The trial court referred the matter to judicial arbitration. The arbitrator found in favor of Tigue, quieting title and finding that the 20-foot easement at issue had not been acquired by Sukelis. The arbitrator filed his award with the trial court on June 2, 2005; the court entered judgment on the award on July 6, 2005, and gave notice of the entry of judgment on the same day.
On August 5, 2005, Sukelis moved to vacate the judgment on the grounds of mistake, inadvertence, surprise or excusable neglect (Code Civ. Proc., § 473) and misconduct by the arbitrator (“first motion to vacate”). Sukelis asserted that the arbitrator failed to properly serve him with the award; that his lawyer’s oral request for trial de novo constituted substantial compliance with the statutory notice requirement; and that his attorney’s “simpl[e] belie[f] that the verbal request in court[] for a new trial at the mandatory settlement conference . . . had been received and acknowledged[] and granted” constituted more than mere inadvertence or excusable neglect.
Hereafter, undesignated section references are to the Code of Civil Procedure.
The trial court denied Sukelis’s motion on September 21, 2005. It ruled that there was no misconduct on the arbitrator’s part, and that Sukelis had failed to show excusable mistake or neglect in his failure to file a written request for trial de novo following the arbitration.
On November 18, 2005, Sukelis appealed from the order denying the first motion to vacate.
In January 2006, while the appeal from the order denying Sukelis’s first motion to vacate was pending, Sukelis filed a second motion to vacate the judgment. The trial court denied the motion on the ground that it had no jurisdiction to proceed while the appeal from the denial of Sukelis’s first motion to vacate was pending. Sukelis did not appeal the court’s denial of his motion.
On February 28, 2006, Sukelis voluntarily dismissed his appeal from the order denying the first motion to vacate. On March 1, 2006, the clerk of this court issued a remittitur to the trial court clerk.

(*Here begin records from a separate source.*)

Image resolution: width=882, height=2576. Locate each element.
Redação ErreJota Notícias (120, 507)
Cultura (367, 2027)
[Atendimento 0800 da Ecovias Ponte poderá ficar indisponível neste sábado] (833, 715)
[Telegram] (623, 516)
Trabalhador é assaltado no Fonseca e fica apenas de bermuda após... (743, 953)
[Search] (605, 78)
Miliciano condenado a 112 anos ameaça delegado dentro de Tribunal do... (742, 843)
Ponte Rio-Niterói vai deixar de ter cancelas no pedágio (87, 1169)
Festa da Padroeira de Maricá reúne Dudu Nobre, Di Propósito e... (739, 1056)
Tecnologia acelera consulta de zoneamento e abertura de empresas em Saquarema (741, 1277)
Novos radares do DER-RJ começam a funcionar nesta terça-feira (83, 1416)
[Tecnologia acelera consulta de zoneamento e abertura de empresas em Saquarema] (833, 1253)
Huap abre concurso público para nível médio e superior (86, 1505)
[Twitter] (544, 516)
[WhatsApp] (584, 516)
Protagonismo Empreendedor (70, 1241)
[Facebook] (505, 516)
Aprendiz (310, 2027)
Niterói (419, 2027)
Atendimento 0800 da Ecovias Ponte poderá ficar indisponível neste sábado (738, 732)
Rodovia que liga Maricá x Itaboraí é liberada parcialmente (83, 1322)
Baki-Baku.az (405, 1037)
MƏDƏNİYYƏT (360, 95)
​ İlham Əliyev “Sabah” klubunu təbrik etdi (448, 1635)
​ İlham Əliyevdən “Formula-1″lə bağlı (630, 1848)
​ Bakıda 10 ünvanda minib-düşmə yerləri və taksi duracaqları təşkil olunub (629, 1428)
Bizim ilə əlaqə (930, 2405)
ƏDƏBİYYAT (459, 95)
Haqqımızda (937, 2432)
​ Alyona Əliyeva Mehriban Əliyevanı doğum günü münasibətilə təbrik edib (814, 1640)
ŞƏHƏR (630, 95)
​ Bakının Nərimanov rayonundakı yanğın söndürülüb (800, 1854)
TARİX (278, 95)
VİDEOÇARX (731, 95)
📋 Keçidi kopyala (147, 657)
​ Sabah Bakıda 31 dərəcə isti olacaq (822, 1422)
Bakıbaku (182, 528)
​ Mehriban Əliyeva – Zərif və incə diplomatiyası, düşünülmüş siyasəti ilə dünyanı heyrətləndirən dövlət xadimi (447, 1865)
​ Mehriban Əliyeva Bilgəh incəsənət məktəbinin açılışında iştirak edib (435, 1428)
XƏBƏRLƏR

Sukelis then filed a third motion to vacate the arbitrator’s award, which was “essentially identical” to the second motion. Framed as a motion for reconsideration under section 1008, he argued that the arbitrator’s award was void because the trial court had no power to order to arbitration an action seeking only equitable relief; the arbitrator had no jurisdiction to arbitrate a case seeking only equitable relief; and Sukelis discovered after the arbitration that Tigue falsely testified to the arbitrator that he had no notice of the claimed easement. He also argued that “with jurisdiction restored” following remittitur, the trial court should grant his motion to vacate because “new and different facts discovered post[]arbitration” established the existence of the prescriptive easement and demonstrated that the arbitrator’s award was based on fraud and, because the case was improperly ordered to arbitration, the award was void. In his moving papers, Sukelis indicated that he was offering nine declarations in support of his motion; however, only one appears in the record on appeal. Neither the moving papers, nor the sole declaration--that of Sukelis’s counsel--submitted in support of his motion, assert that Sukelis acted with diligence in discovering the new facts and/or bringing them to the court’s attention.
The trial court again denied Sukelis’s motion to vacate. Its “Order Denying [Sukelis’s Third] Motion to Vacate Arbitrator’s Award” states: “. . . The facts stated in [Sukelis’s] declarations in support of this motion show they had knowledge of facts on which their motion is based prior to the time of their appeal. To the extent these facts would support vacation of the arbitrator’s award, the existence of these facts should have been raised in the appeal.
“Where the moving parties had facts purportedly supporting their appeal before they filed the appeal, the pendency of the appeal did not toll the time they had to file their motion to vacate. Principles of res judicata apply. When [Sukelis] dismissed [his] appeal, [he] lost any rights to attack the judgment based on facts or legal theories available to [him] at the time [he] filed [his] appeal. Under these circumstances, the time to bring a third motion to vacate was not ‘tolled.’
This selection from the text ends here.